Excerpted records
'''
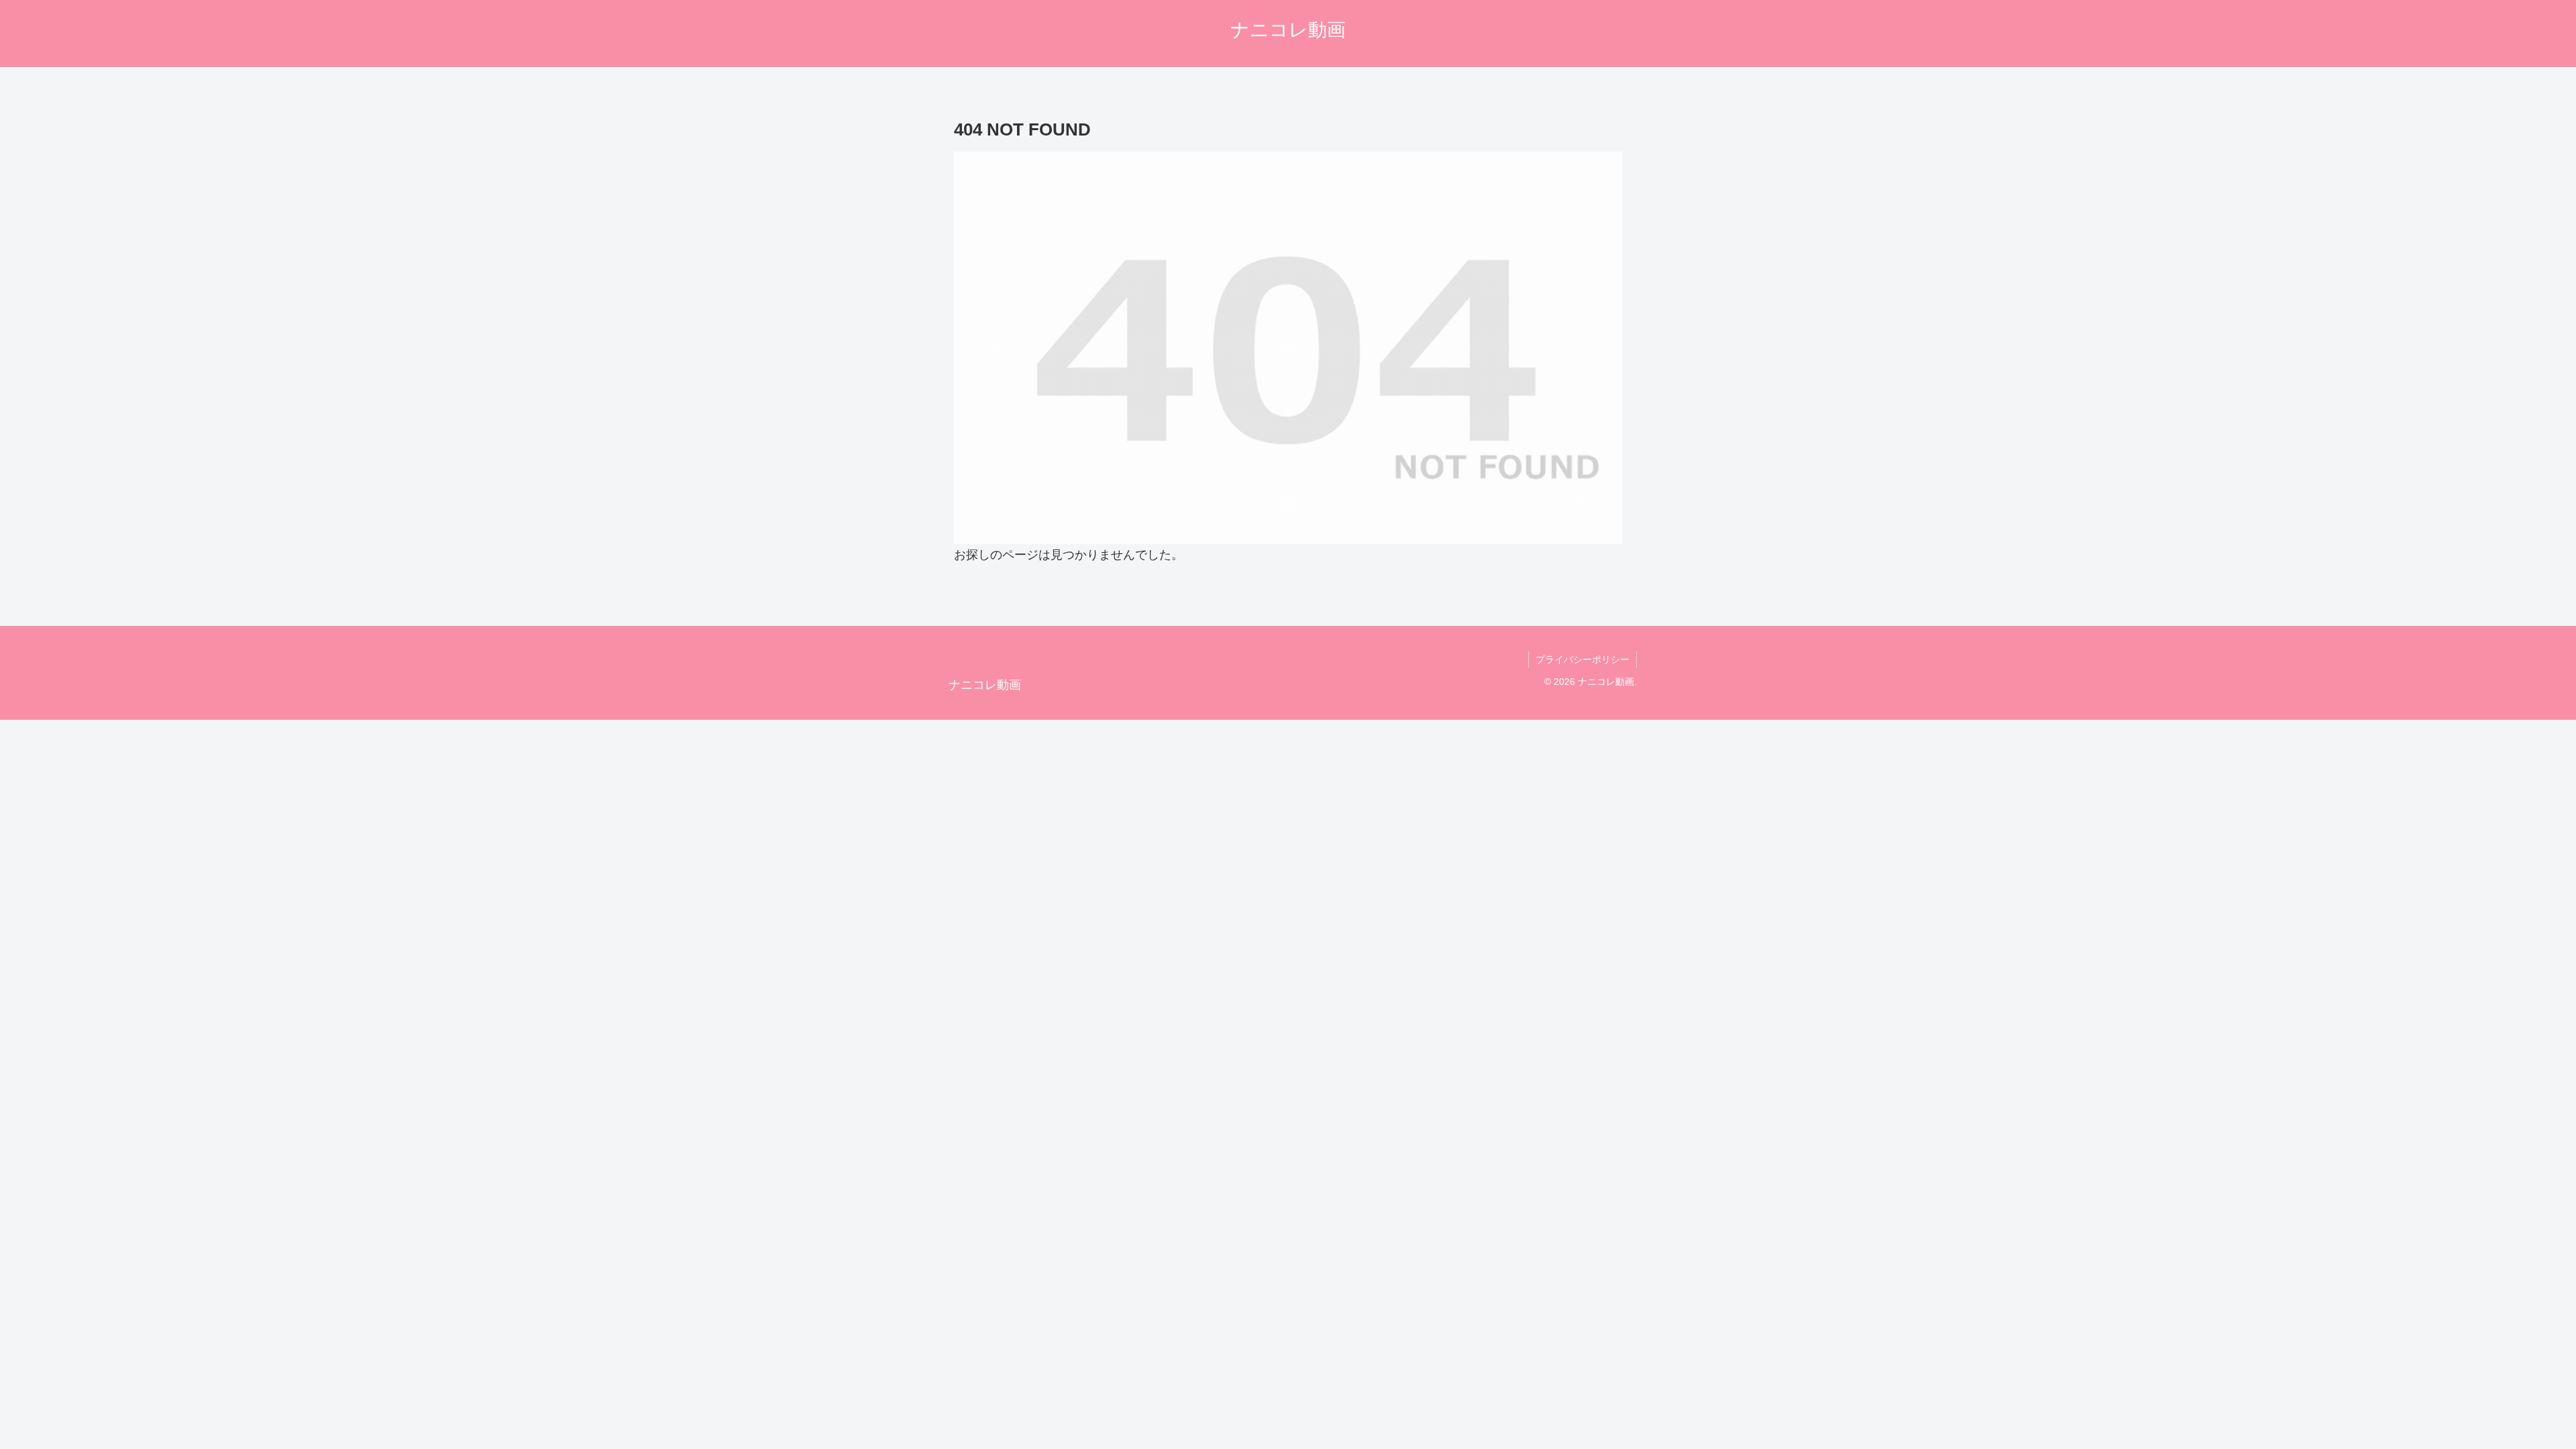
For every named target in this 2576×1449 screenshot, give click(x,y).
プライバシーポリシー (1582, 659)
'''
'''
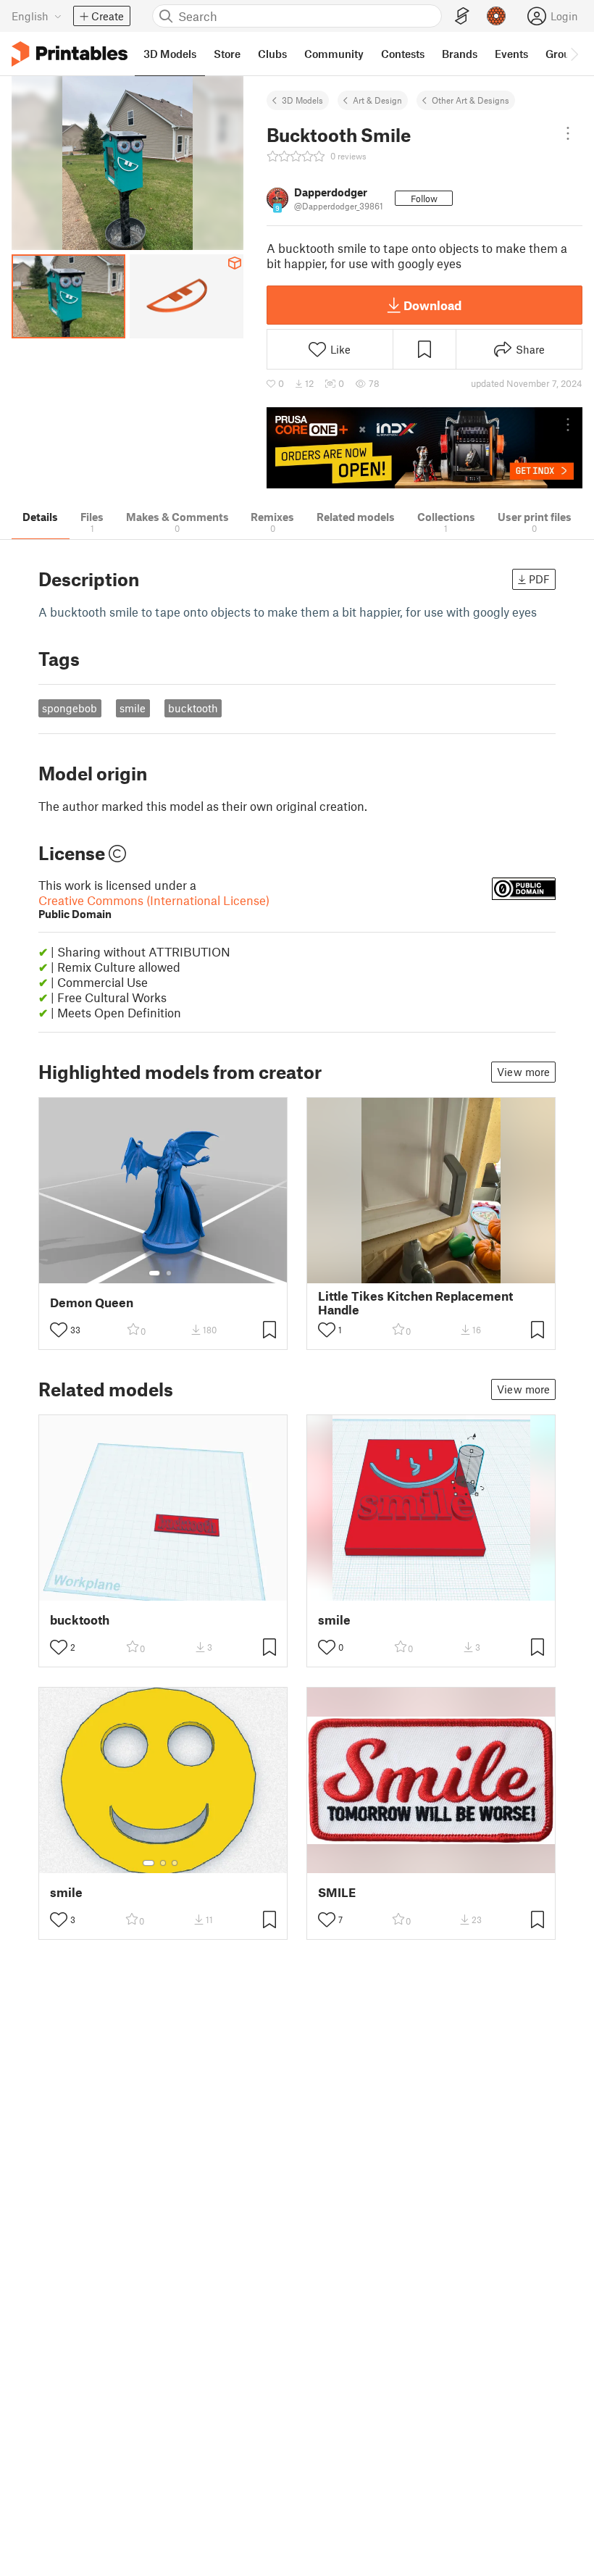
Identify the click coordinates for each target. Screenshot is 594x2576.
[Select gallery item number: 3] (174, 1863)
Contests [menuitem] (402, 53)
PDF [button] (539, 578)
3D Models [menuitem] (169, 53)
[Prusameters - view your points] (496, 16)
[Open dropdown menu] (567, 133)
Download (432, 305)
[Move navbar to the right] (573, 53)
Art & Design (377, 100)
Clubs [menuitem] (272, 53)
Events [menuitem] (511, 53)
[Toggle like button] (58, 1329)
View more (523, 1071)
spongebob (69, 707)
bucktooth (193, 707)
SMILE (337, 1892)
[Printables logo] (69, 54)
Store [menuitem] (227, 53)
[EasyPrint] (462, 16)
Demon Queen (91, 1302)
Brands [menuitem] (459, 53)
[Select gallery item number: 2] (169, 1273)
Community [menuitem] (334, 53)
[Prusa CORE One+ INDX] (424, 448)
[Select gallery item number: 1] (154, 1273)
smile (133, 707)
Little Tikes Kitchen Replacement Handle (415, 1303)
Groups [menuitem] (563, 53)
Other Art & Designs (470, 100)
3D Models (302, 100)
'''
'''
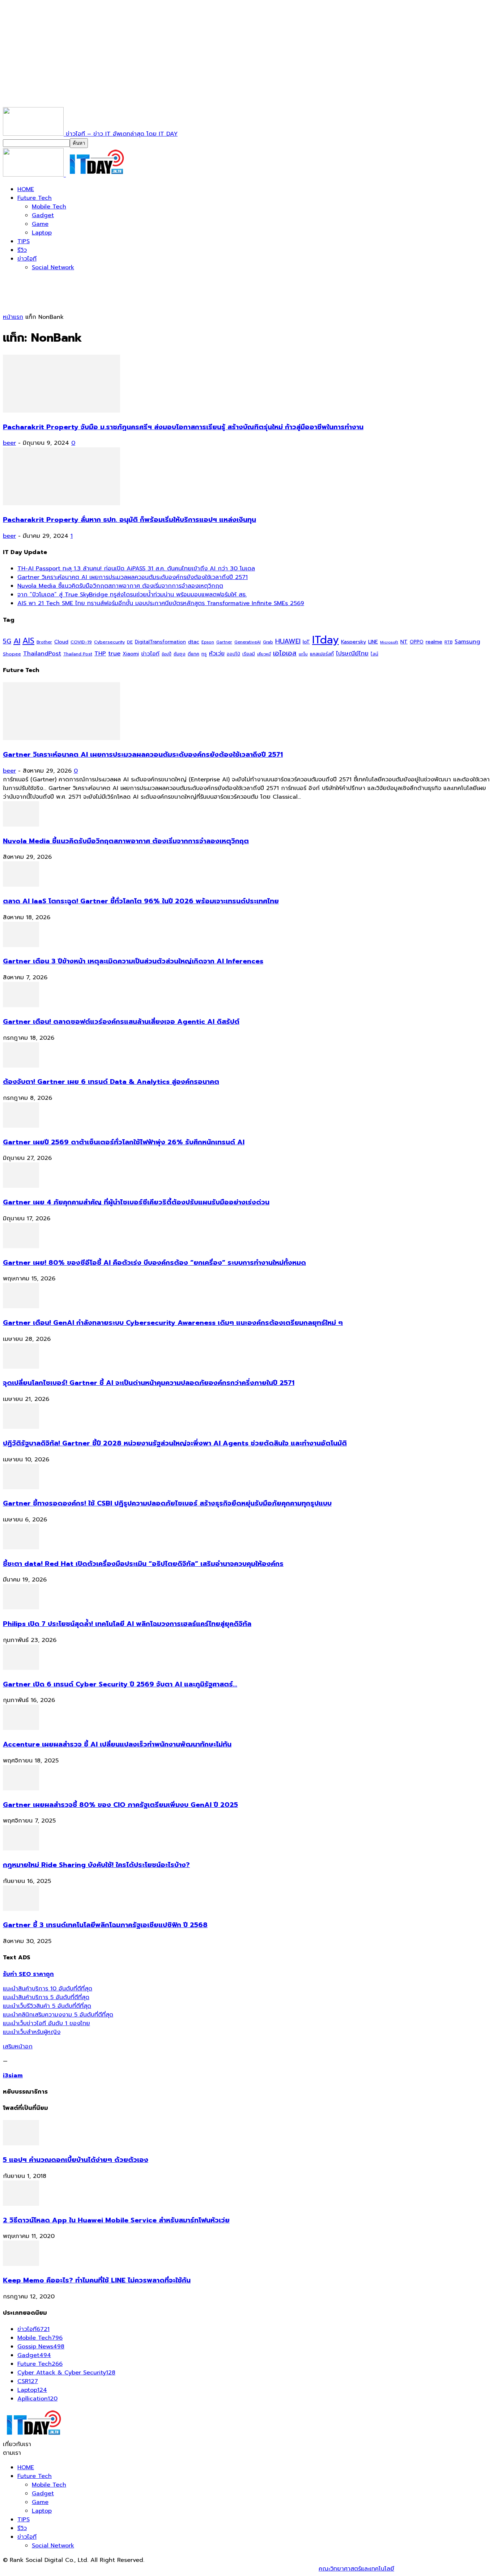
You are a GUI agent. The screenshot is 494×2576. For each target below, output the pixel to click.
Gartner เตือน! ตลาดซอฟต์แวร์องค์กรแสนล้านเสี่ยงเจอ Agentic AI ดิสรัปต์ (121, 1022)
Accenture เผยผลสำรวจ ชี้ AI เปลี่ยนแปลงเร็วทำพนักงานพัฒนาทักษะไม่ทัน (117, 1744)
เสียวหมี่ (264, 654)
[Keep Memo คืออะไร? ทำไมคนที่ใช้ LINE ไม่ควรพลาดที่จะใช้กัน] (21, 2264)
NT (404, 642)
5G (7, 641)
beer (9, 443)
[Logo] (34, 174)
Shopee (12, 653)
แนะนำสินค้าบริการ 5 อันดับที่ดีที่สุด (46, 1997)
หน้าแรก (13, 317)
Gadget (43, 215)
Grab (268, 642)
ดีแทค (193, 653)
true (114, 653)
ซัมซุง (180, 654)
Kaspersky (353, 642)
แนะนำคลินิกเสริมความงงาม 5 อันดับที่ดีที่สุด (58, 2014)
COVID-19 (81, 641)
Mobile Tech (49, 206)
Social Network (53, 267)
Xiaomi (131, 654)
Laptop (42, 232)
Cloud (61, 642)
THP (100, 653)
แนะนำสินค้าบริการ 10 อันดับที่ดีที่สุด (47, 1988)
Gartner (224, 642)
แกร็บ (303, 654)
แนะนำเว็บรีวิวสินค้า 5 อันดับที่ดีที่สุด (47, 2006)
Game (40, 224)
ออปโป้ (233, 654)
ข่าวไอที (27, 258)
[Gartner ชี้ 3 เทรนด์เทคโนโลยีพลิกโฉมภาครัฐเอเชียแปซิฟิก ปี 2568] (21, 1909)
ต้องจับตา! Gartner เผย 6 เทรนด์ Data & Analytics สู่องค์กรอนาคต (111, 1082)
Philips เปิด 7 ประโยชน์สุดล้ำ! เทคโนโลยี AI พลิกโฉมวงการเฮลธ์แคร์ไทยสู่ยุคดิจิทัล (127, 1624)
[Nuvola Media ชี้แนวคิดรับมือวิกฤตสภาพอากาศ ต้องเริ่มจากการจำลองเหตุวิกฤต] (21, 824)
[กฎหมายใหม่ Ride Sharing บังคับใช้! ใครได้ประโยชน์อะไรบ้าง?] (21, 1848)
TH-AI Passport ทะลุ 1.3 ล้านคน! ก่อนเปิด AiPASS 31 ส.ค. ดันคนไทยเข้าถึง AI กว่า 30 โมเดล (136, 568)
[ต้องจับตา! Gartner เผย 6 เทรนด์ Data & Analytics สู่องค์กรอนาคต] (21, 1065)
'''
The lines to return are those with the string "Data" in them; copy each from the entries above.

ต้องจับตา! Gartner เผย 6 เทรนด์ Data & Analytics สู่องค์กรอนาคต (111, 1082)
[ต้องจับตา! Gartner เผย 6 เทรนด์ Data & Analytics สู่องค์กรอนาคต] (21, 1065)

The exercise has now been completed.